Du nationalisme religieux de François Hollande lors de la cérémonie d’hommage à la Résistance

Il ya quelques années déjà que François Hollande à célébrer le sacrifice pour la Patrie et sanctifie ses héros.
« Cette année, Mesdames et Messieurs, nous allons commémorer le 70ème anniversaire de la Libération de la France. Cette année, nous allons célébrer un esprit, celui qui doit d’ailleurs nous animer à chaque instant, l’esprit de Résistance, l’esprit de grandeur et de dépassement, porté par des hommes et des femmes dont tous les récits – et je souhaite qu’ils puissent être retracés – portent l’héroïsme et soulèvent l’admiration. »

Au nom du Père, du Fils, et du Saint-Esprit. L’esprit, sans majuscule, c’est celui insufflé par la Patrie (dérivé de pater, le père en latin, mais il s’agit ici d’un féminin). En son nom, ses filles et ses fils ont sacrifié leur vie, cela ne vous rappelle-t-il pas l’histoire d’un certain Jésus ? Les mots sont presque les mêmes, le contexte s’est laïcisé.

« Des mots sont difficiles à utiliser pour rappeler ce qu’ont été ces hommes ou ces femmes. On se pose la question, toujours la même : comment ont-ils pu trouver en eux-mêmes cette capacité d’agir, ce courage, cette bravoure ? Régis DEBRAY a eu les mots pour qualifier ces hommes ou ces femmes : « ordinaires qui ont accompli l’extraordinaire ». Des hommes et des femmes qui ont obéi à ce qu’il y a de plus noble en chacun d’entre nous. Qu’ont-ils cherché ? A servir le destin collectif de la Nation, à porter la résistance face à l’occupant, face à toutes les oppressions, sûrement. »

La Nation correspond à la communion des filles et des fils de la Patrie, ce collectif uni au nom duquel toute personne peut être amenée à sacrifier sa vie, comme les saints peuplant le paradis. Ce qu’il y a « de plus noble en chacun de nous » est indicible pour le chef de l’Etat, il renverrait à une réalité religieuse de la politique insoutenable : la Patrie engendrant la Nation est en nous, tel le Père dans le christianisme.

Dans la suite du discours, François Hollande annonce les élus au Panthéon de la Nation, il dit vers la fin : « le Panthéon est fait pour que la France soit à la hauteur d’elle-même, pour que la République soit toujours prometteuse, et pour que, aussi, la France continue de porter des valeurs qu’elle incarne dans le monde et qu’elle mette au service de sa propre réussite. »

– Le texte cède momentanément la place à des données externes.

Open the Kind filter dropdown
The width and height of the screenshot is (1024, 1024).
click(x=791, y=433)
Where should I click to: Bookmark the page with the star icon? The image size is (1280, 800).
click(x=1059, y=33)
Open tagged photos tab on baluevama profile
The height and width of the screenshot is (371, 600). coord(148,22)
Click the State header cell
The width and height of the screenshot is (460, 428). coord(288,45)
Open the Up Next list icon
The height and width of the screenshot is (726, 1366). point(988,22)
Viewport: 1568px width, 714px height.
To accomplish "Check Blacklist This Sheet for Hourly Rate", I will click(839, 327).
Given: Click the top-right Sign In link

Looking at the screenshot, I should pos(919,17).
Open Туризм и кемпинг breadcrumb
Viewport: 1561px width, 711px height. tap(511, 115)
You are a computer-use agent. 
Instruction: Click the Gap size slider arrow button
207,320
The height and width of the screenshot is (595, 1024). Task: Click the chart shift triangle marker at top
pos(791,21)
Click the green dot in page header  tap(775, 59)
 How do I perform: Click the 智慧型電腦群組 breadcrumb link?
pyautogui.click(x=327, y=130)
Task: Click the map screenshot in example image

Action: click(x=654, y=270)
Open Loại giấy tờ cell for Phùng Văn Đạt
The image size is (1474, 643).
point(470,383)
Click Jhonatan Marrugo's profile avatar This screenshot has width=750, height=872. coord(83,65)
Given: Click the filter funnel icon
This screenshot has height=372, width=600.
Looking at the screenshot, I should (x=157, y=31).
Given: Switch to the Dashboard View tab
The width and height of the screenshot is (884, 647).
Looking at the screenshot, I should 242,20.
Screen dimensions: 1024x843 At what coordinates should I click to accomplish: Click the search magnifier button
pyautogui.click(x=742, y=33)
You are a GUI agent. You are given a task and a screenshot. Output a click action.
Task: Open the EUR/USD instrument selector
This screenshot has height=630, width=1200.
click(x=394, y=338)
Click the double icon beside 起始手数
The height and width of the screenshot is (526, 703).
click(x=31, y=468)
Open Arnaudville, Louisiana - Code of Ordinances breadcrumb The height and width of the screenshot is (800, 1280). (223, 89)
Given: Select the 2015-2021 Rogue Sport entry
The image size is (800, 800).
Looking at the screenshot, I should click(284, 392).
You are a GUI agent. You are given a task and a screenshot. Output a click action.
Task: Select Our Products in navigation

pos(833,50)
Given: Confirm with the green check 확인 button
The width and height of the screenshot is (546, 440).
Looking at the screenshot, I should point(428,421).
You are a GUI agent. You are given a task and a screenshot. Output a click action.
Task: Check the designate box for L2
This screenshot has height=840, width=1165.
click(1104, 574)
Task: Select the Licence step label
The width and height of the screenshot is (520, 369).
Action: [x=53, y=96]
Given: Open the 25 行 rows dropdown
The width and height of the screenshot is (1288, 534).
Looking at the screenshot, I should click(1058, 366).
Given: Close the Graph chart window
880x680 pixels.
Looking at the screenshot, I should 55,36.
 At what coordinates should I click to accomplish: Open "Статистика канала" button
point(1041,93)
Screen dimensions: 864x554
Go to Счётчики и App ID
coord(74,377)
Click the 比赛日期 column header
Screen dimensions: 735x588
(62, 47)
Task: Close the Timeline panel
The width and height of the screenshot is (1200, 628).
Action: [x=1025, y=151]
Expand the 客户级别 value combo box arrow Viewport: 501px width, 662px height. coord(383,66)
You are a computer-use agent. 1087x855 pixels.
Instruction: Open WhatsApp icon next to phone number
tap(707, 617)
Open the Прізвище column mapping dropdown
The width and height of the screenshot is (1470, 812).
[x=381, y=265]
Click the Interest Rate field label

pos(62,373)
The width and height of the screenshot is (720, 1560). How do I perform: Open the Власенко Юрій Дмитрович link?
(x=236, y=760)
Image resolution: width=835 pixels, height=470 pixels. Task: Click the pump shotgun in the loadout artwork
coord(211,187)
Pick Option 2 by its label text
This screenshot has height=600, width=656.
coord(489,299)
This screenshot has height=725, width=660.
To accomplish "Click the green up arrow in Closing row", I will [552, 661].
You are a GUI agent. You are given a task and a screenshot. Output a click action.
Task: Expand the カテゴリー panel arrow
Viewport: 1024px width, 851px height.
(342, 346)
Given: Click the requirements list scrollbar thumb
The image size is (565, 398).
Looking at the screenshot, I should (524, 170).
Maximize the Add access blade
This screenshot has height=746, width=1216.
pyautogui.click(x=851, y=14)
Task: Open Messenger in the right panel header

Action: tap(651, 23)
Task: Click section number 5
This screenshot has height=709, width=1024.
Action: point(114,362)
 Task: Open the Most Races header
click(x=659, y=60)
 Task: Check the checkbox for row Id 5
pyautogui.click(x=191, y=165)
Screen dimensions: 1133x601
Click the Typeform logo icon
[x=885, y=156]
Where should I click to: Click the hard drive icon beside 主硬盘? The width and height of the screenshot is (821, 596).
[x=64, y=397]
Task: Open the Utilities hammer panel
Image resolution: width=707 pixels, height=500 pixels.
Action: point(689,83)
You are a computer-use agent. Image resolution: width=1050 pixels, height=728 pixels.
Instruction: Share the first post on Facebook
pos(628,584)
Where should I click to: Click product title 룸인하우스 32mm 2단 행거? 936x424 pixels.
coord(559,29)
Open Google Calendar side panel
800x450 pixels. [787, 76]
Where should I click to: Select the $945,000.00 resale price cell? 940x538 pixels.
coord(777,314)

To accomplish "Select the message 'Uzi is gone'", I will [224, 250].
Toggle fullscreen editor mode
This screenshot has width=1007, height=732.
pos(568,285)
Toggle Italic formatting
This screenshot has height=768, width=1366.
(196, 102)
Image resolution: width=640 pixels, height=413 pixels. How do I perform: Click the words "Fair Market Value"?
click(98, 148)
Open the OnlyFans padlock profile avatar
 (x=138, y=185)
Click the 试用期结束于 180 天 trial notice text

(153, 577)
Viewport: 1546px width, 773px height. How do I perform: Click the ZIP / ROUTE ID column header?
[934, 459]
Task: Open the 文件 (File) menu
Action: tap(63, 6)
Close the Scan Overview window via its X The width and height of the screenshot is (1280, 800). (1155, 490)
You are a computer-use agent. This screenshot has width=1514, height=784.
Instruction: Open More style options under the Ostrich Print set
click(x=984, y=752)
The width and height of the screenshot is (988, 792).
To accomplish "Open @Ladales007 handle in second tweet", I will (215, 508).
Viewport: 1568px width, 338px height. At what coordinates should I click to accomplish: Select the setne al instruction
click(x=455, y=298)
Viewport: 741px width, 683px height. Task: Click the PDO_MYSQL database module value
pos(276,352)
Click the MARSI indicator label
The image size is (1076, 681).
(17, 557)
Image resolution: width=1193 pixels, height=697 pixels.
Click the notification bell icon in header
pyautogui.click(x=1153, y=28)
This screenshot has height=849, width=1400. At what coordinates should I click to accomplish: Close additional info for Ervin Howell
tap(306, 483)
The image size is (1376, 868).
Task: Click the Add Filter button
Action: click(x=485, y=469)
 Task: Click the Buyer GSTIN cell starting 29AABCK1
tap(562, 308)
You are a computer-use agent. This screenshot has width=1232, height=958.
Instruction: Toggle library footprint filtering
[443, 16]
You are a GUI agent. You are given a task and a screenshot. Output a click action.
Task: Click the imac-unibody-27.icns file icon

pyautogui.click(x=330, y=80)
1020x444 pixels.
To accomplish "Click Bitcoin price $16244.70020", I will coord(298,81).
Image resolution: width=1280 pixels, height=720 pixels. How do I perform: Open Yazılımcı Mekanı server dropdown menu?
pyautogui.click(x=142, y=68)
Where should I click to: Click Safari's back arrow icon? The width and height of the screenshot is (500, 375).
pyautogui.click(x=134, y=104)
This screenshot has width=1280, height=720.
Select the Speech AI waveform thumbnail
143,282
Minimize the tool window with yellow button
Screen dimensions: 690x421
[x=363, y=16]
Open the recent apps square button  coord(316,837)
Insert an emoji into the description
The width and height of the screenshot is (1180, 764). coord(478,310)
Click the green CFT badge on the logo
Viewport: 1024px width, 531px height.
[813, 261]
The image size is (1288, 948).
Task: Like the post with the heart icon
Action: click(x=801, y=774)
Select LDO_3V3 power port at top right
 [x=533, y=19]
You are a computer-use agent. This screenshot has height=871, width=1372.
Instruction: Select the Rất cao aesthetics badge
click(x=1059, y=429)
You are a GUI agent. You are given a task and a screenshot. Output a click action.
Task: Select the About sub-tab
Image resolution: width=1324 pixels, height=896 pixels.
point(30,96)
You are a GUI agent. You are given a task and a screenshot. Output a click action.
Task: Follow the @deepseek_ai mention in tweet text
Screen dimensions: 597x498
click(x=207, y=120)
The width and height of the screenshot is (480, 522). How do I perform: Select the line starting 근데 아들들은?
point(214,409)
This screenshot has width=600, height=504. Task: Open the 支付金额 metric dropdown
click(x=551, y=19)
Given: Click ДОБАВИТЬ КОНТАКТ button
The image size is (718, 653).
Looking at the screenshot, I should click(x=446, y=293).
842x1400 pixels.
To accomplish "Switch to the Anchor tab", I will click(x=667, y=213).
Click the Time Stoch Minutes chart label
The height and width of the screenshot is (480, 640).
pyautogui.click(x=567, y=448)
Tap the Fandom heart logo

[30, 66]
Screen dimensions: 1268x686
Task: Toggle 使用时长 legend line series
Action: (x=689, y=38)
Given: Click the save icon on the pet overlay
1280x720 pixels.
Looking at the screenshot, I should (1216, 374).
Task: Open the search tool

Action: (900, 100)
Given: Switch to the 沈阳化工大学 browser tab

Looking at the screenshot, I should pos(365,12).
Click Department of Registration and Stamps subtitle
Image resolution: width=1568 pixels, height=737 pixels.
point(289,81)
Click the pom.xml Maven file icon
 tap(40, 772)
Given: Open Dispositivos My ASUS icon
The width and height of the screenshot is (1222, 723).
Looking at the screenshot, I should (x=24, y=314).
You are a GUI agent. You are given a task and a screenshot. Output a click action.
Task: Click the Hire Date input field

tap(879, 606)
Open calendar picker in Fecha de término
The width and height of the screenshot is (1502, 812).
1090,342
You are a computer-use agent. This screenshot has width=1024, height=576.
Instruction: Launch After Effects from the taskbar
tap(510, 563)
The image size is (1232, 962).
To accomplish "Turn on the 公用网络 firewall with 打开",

La République emprunte à la Grèce antique, elle sonne comme une rupture par rapport aux extraits précédents et confère une féminité supplémentaire aux idées fondatrices de la société française. Mais s’agit-il d’une distanciation réelle d’avec la religion ou d’un effet lexical ? La République grecque portait-elle des promesses ? Annonçait-elle un avenir radieux pour ses citoyens ? Certainement pas, au alors seulement à ceux qui avaient la chance de ne pas être esclaves.

La promesse renvoie à celle de Jésus, à celle de Marx, à celle d’un homme qui prend sur lui les malheurs de l’humanité et croit pouvoir l’en libérer. La République ne fait pas de promesse, seuls les hommes en font, parfois pour le plus grand malheur terrestre de ceux à qui ils les font. Et François Hollande de conclure :

« Le Panthéon, c’est un monument pour que la France prenne conscience qu’elle est un grand pays avec une belle histoire mais aussi un avenir où le bonheur est possible.